Un des rôles majeurs des assureurs est de contribuer à la bonne gestion des risques de la société par la constitution et la gestion de mutualités homogènes. Si on ajoute à cet objectif le cycle inversé de production propre à l’assurance, qui complexifie la fixation des prix, on comprend aisément pourquoi les assureurs et les réassureurs ont depuis longtemps cherché à accumuler le maximum de données sur les risques, les sinistres et le comportement de leurs clients.

Notre rubrique s’attache à décrire le phénomène du big data pour en comprendre les contours, les évolutions, et l’impact qu’il aura sur la science des risques.
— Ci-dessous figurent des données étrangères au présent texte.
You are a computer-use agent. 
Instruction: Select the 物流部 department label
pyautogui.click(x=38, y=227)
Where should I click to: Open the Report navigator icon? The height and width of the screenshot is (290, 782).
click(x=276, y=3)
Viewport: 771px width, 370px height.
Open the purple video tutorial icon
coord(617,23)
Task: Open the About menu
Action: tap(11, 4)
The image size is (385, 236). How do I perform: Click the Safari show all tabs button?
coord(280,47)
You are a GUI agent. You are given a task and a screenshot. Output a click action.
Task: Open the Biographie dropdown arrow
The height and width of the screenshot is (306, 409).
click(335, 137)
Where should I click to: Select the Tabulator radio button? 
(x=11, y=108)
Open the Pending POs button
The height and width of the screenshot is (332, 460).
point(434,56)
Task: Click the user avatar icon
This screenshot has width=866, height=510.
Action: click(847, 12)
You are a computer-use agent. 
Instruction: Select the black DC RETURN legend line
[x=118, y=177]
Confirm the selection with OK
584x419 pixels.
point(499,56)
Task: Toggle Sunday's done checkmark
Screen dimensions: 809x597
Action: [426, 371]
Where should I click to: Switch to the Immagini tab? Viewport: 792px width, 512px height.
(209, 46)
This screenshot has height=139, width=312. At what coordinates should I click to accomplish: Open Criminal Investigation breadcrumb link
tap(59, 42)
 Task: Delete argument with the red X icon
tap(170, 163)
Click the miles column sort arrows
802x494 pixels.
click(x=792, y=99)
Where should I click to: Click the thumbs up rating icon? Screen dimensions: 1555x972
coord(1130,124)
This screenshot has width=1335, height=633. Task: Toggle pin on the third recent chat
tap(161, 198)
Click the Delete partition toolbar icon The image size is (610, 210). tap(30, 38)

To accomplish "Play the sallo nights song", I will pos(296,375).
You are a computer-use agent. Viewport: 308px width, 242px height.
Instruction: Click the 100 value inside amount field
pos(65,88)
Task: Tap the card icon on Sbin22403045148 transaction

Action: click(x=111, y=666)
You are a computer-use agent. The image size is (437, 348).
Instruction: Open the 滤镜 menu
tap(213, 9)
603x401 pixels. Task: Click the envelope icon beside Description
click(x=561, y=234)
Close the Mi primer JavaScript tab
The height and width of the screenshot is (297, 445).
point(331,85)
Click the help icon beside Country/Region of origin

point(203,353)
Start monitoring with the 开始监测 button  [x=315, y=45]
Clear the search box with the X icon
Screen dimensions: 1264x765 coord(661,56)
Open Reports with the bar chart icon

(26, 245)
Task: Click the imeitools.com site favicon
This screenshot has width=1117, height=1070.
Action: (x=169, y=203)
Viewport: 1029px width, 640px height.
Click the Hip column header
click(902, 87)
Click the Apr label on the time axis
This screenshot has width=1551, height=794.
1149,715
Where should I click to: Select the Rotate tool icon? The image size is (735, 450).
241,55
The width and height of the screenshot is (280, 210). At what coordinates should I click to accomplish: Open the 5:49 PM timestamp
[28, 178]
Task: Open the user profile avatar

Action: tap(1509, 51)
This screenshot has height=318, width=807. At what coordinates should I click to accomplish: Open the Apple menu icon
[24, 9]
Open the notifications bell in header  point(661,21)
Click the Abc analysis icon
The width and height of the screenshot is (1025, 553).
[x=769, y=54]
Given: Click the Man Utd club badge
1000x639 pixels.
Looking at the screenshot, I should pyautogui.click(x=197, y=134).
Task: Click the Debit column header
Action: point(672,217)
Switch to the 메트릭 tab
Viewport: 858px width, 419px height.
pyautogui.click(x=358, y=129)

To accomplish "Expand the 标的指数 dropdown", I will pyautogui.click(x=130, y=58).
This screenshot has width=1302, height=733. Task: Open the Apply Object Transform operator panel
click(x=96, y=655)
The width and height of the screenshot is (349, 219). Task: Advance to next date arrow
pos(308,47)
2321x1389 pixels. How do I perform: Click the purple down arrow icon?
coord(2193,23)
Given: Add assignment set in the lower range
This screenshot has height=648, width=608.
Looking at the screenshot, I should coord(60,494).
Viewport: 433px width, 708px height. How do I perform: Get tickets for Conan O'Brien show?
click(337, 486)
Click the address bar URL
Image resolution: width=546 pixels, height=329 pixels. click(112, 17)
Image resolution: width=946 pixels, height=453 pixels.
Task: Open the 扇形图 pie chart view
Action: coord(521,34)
Pour cela, les auteurs analysent le big data sous ses différentes facettes : un outil technologique recelant d’immenses possibilités d’analyse, de nouveaux marchés à conquérir, un catalyseur de transformations sociétales qui vont créer de nouvelles relations, de nouveaux conflits et de nouveaux risques. Ils soulignent également l’influence que le développement du big data pourra avoir sur la gestion des risques et de l’industrie de l’assurance, tout en mettant l’accent sur les dangers inhérents à cette nouvelle technologie et les limites à poser dans son utilisation.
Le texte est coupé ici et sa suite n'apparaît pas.